#### Énoncé:
Recopiez à l'identique, s'il vous plaît, le passage allant du début des lignes jusqu'à la ligne contenant « I want to click on the 'Secondary' », celle-ci comprise.

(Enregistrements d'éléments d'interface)
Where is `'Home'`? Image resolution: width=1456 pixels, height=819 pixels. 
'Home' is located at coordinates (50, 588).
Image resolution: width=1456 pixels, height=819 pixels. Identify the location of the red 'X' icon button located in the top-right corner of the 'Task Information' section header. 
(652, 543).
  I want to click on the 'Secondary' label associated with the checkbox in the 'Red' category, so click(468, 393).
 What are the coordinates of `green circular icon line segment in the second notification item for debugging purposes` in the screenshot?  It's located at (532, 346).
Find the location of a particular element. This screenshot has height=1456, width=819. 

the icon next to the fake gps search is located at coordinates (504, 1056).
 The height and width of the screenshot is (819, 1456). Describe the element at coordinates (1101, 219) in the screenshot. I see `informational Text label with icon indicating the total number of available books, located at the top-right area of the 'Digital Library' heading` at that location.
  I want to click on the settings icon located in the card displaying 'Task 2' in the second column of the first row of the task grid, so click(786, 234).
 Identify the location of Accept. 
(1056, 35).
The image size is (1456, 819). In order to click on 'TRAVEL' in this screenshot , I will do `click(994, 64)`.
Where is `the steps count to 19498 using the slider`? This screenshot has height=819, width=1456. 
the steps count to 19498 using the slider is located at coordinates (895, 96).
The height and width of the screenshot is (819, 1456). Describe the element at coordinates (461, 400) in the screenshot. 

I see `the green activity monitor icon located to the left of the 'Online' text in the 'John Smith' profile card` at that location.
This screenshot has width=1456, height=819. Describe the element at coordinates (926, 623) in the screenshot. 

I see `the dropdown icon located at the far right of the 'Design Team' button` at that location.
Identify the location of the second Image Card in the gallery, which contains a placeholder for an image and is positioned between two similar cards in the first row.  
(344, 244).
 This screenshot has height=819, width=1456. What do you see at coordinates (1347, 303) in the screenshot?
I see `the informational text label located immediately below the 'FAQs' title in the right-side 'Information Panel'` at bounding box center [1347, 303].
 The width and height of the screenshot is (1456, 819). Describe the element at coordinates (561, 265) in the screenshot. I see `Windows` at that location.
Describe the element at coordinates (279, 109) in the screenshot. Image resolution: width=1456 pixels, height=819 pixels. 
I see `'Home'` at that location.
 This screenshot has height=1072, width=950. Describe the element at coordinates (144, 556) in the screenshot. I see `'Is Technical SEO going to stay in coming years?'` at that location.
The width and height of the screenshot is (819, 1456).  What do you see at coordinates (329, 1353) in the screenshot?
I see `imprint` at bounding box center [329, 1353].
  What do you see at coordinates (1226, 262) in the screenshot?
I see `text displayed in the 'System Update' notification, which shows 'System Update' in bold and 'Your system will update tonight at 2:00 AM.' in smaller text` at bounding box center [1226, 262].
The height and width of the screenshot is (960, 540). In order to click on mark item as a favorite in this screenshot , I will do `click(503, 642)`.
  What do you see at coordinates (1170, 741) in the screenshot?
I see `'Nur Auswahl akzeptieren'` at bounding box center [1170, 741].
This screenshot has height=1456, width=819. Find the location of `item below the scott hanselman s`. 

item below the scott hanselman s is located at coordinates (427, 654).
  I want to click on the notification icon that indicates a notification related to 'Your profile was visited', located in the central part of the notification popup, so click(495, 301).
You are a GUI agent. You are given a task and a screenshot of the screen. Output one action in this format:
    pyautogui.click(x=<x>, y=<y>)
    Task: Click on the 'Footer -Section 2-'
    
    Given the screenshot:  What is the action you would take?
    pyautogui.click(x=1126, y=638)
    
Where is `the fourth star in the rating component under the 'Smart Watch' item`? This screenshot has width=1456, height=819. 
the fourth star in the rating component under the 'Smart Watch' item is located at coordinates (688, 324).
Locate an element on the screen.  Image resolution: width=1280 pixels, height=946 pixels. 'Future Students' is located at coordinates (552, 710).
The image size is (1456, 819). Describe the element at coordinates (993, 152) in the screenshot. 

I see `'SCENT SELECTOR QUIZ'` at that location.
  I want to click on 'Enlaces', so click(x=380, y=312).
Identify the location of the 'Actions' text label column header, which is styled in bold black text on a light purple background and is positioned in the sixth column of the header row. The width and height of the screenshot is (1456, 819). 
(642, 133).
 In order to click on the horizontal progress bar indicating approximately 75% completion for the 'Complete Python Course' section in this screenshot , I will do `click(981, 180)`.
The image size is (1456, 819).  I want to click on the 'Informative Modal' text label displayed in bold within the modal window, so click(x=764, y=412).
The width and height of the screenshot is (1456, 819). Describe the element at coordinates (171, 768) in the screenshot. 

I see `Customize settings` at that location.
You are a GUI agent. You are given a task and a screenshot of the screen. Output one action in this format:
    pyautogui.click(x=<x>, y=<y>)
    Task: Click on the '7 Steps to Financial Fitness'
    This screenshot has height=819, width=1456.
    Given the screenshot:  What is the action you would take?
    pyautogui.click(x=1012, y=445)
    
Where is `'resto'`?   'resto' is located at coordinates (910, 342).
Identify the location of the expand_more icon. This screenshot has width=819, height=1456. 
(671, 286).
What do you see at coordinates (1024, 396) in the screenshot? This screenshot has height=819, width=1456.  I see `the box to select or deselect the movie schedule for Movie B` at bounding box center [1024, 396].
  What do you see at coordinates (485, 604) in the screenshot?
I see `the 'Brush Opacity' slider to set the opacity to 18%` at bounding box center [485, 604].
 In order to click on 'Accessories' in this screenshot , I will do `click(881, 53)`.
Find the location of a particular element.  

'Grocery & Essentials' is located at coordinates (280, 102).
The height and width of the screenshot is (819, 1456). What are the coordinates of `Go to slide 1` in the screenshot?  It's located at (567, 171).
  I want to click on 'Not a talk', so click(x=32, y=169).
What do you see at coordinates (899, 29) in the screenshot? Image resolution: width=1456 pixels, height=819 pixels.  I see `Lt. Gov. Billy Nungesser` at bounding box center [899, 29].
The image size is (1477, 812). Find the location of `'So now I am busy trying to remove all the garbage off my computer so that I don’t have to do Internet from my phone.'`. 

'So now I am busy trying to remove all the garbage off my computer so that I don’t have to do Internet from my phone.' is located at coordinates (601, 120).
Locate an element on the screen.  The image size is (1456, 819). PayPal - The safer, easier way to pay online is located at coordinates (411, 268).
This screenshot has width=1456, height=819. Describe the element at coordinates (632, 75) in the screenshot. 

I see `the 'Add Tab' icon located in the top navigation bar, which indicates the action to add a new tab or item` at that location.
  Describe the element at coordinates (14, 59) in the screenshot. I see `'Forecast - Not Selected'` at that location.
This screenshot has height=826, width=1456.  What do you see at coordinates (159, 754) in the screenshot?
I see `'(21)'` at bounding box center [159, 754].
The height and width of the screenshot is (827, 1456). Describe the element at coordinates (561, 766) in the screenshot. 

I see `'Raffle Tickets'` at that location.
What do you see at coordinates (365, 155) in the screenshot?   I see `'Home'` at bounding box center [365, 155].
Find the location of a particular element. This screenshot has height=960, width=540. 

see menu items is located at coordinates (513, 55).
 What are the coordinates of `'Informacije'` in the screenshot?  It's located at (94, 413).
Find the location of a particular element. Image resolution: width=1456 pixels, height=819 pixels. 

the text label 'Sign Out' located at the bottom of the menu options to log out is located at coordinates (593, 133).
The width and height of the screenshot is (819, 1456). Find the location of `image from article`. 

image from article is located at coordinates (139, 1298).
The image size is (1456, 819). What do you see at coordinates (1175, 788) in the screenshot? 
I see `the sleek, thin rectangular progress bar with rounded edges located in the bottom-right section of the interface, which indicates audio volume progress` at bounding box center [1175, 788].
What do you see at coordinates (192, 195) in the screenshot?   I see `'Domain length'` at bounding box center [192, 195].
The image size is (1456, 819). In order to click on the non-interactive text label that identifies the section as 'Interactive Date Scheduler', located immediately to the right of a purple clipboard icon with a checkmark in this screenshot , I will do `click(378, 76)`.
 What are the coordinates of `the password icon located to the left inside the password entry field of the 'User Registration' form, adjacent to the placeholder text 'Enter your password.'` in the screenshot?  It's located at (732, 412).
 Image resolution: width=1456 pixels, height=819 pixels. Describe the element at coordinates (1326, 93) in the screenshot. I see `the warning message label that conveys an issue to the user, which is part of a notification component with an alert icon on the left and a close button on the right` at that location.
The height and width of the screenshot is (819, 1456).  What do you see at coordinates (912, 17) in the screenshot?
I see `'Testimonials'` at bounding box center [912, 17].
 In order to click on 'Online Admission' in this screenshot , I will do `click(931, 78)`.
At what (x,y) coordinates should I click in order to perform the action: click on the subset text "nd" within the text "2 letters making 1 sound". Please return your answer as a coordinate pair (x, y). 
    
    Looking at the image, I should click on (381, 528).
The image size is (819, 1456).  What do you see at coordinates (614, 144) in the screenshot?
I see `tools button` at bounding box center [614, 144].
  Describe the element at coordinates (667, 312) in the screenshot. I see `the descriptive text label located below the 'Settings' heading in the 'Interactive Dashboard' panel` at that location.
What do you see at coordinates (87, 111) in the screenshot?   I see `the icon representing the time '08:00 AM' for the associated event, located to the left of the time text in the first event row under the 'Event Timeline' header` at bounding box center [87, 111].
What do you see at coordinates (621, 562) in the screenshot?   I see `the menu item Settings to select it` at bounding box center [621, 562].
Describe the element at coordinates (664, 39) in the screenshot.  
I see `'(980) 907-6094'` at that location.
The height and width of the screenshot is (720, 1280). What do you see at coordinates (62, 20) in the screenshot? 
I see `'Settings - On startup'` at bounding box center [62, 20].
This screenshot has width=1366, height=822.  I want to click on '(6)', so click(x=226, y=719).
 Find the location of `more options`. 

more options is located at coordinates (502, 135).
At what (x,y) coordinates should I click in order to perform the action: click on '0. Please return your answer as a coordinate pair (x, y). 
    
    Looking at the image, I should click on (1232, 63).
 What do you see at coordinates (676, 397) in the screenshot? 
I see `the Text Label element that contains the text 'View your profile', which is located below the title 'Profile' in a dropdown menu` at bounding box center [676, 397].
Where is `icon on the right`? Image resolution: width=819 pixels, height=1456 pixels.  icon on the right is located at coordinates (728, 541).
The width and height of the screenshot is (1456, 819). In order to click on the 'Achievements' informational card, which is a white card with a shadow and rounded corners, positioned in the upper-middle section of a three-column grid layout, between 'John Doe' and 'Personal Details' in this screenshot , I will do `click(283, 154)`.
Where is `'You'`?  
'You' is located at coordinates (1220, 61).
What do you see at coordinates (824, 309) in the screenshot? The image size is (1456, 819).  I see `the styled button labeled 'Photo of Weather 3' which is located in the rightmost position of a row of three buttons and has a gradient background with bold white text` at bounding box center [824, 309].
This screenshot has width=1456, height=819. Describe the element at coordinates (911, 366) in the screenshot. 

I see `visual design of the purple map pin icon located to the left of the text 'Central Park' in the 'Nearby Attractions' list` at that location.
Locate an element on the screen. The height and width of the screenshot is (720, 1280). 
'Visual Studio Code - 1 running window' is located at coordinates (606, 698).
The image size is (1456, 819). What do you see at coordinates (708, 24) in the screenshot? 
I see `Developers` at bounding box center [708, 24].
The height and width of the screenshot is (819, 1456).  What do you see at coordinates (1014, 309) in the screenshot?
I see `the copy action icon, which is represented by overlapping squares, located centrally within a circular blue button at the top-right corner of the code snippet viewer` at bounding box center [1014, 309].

#### Réponse:
Where is `'Home'`? Image resolution: width=1456 pixels, height=819 pixels. 
'Home' is located at coordinates (50, 588).
Image resolution: width=1456 pixels, height=819 pixels. Identify the location of the red 'X' icon button located in the top-right corner of the 'Task Information' section header. 
(652, 543).
  I want to click on the 'Secondary' label associated with the checkbox in the 'Red' category, so click(468, 393).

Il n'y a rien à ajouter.